Luckily for America’s dwindling cultured remnant, Deresiewicz has struck again. In The Death of the Artist he explores the conundrum of “how to keep your soul intact and still make a living as an artist” as technology steamrolls its latest victim, the arts.
Deresiewicz blames the “demonetization of content” for trampling quality. Music piracy exploded concurrently with digitization. E-book piracy soon followed. Once free goods appeared, involuntary demonetization ruled the market. Homo economicus assiduously avoids websites with paywalls. This race to the bottom has inculcated “an expectation of free everything” among arts enthusiasts. Surprise! The arts now drown in mediocrity.
Deresiewicz interviewed 140 artists for background. Their tales offer a frightful glimpse of our descent into the 21st century’s artistic cesspool. Artists must now curate their online presence, edit their works, keep their own financial records, build their networks—and then produce art in their spare time. How do you write serious fiction after discussing deductions with your accountant all morning? Then again, why bother? Amazon has closed the profit loop with a monopoly on book selling and a monopsony on wholesale book procurement. In 2017, 67 percent of all book sales occurred online. Of the six million risible books Amazon offers Kindle users, most are self-published and sell fewer than two copies per month. An all-you-can-eat cotton candy buffet would be an improvement.
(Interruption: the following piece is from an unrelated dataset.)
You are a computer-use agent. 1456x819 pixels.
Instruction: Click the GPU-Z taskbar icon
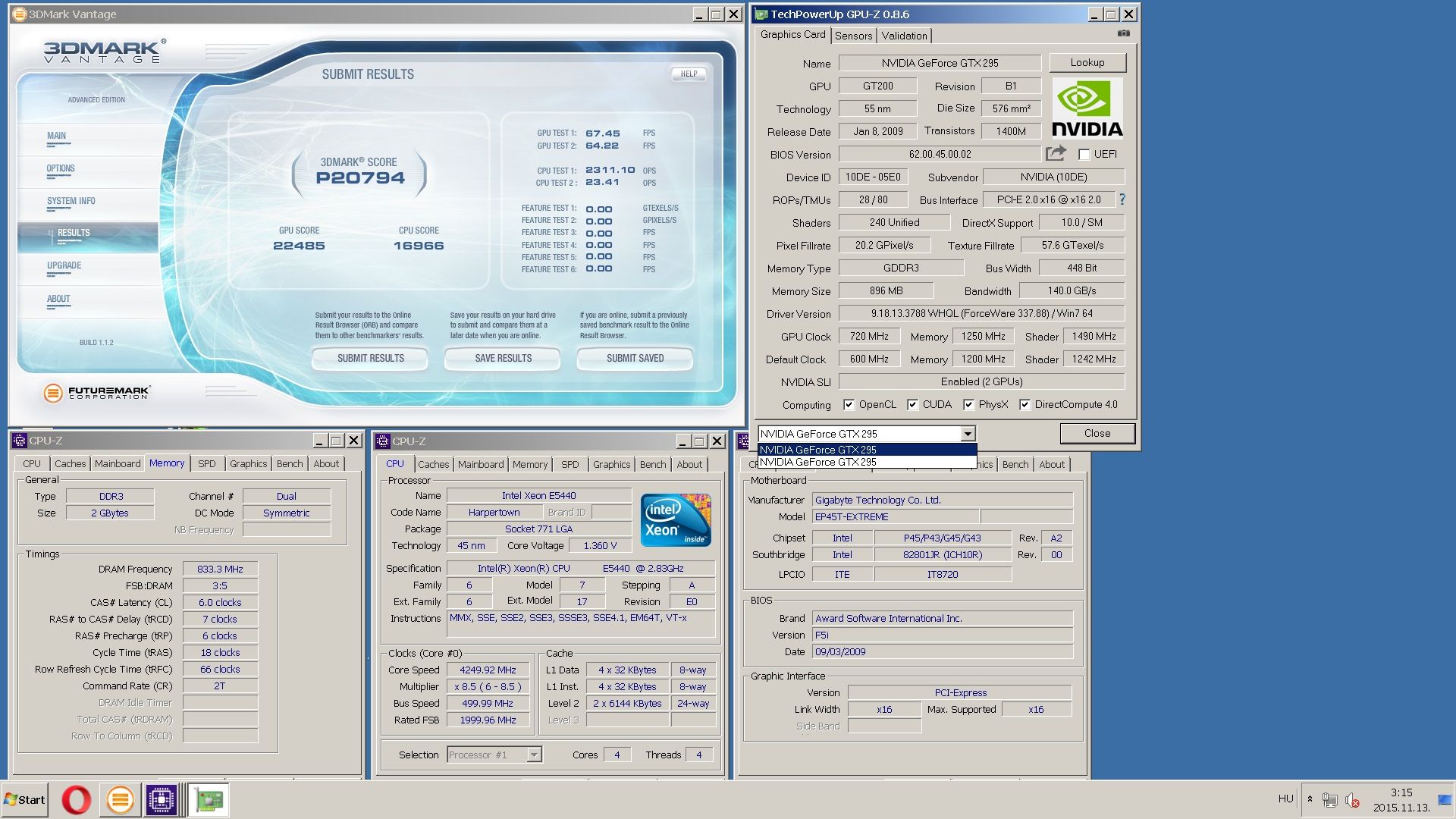[208, 800]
But let’s stare into Deresiewicz’s mirror before we burn down any Amazon warehouses. Internet-addicted Americans crave the “instantaneity” of the online “Darwinian attention derby” where ephemera supplant the good, the true, and the beautiful. Instead of the Old Masters, we now have museum selfies. Like a balding Lothario who avoids the mirror’s harsh reflection, I tremble to think of Deresiewicz’s next cultural target.
(John Greenville)
The Decline of Nations: Lessons for Strengthening America at Home and in the World, by Joseph F. Johnston, Jr. (Republic; 385 pp., $30.00). How would you know your country is in mortal decline? Joseph Johnston first explains how the Roman Republic and the British Empire rose to greatness and then declined. In light of these two models, he turns to examine America’s own areas of serious decline. His goal is to explain how these pathologies came to be and to suggest remedies.
Others have written about America’s decline. What makes Johnston’s study special is its comprehensive and integrative character. It is a magisterial analysis of the moral, religious, philosophical, educational, political, legal, cultural, and foreign-policy elements needed for the success or decline of a nation. Disorder in one element can lead to decline in the others. In short, the book is a CAT scan, from head to toe, of the American body politic, revealing areas where fatal strokes, heart attacks, or malignant cancers are likely to occur if the proper steps are not taken.
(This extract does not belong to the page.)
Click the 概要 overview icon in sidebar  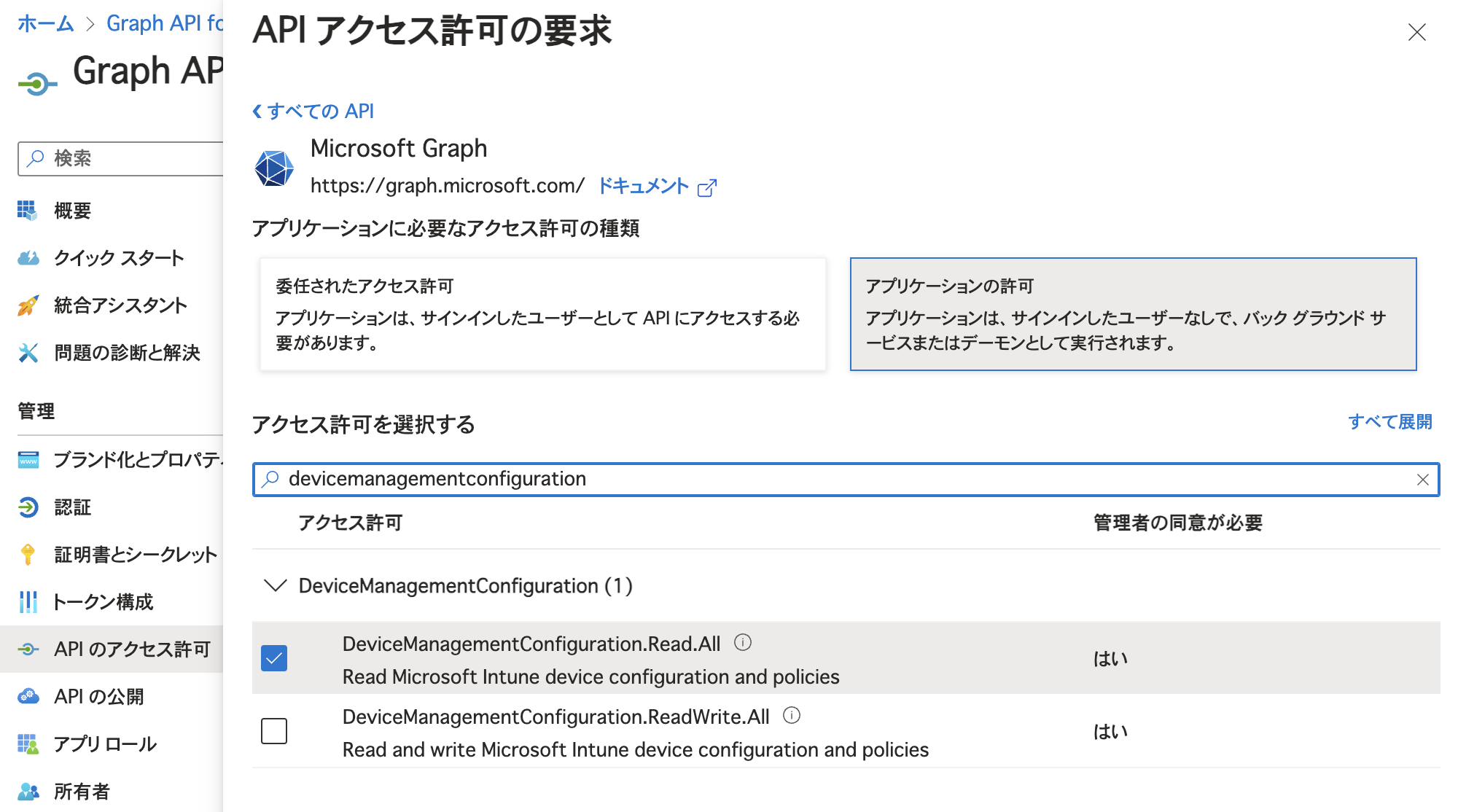(x=27, y=211)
Johnston does not believe America is entering a period of irreversible decline. He points out that commercially, technologically, and militarily, the U.S. is still at the top. But he thinks the individual and civic virtues needed to sustain the country are in serious decline. Moral and civic virtues spring from confidence in a religious vision of reality, which entails a common understanding of the human good. This religious disposition has been subverted by philosophical theories that privilege a tradition-free vision of radical individual autonomy. Once this thought takes hold, the very idea of virtue drops out in favor of state-enforced individual “rights.”
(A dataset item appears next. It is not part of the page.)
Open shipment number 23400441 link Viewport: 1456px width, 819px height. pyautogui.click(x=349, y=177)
Without a tradition of virtue, individual rights become the playthings of power. As an example, the ancient institution of marriage was ruled by the Supreme Court in Obergefell v. Hodges to be oppressive because it excludes same-sex couples. No matter that marriage united man and woman around the natural act of giving birth to children and raising them in a family to be virtuous members of society. The Court redefined marriage as nothing more than sex play among friends.
This is only one of the many pathologies explored in this aristocratic study, which serves as a wake-up call that the ax is already hitting the roots. I wish, however, that Johnston had asked himself whether the nation he seeks to strengthen still exists. What if we are becoming two or more would-be nations? Though not intended to do so, this study might suggest, to some at least, that such is indeed the case.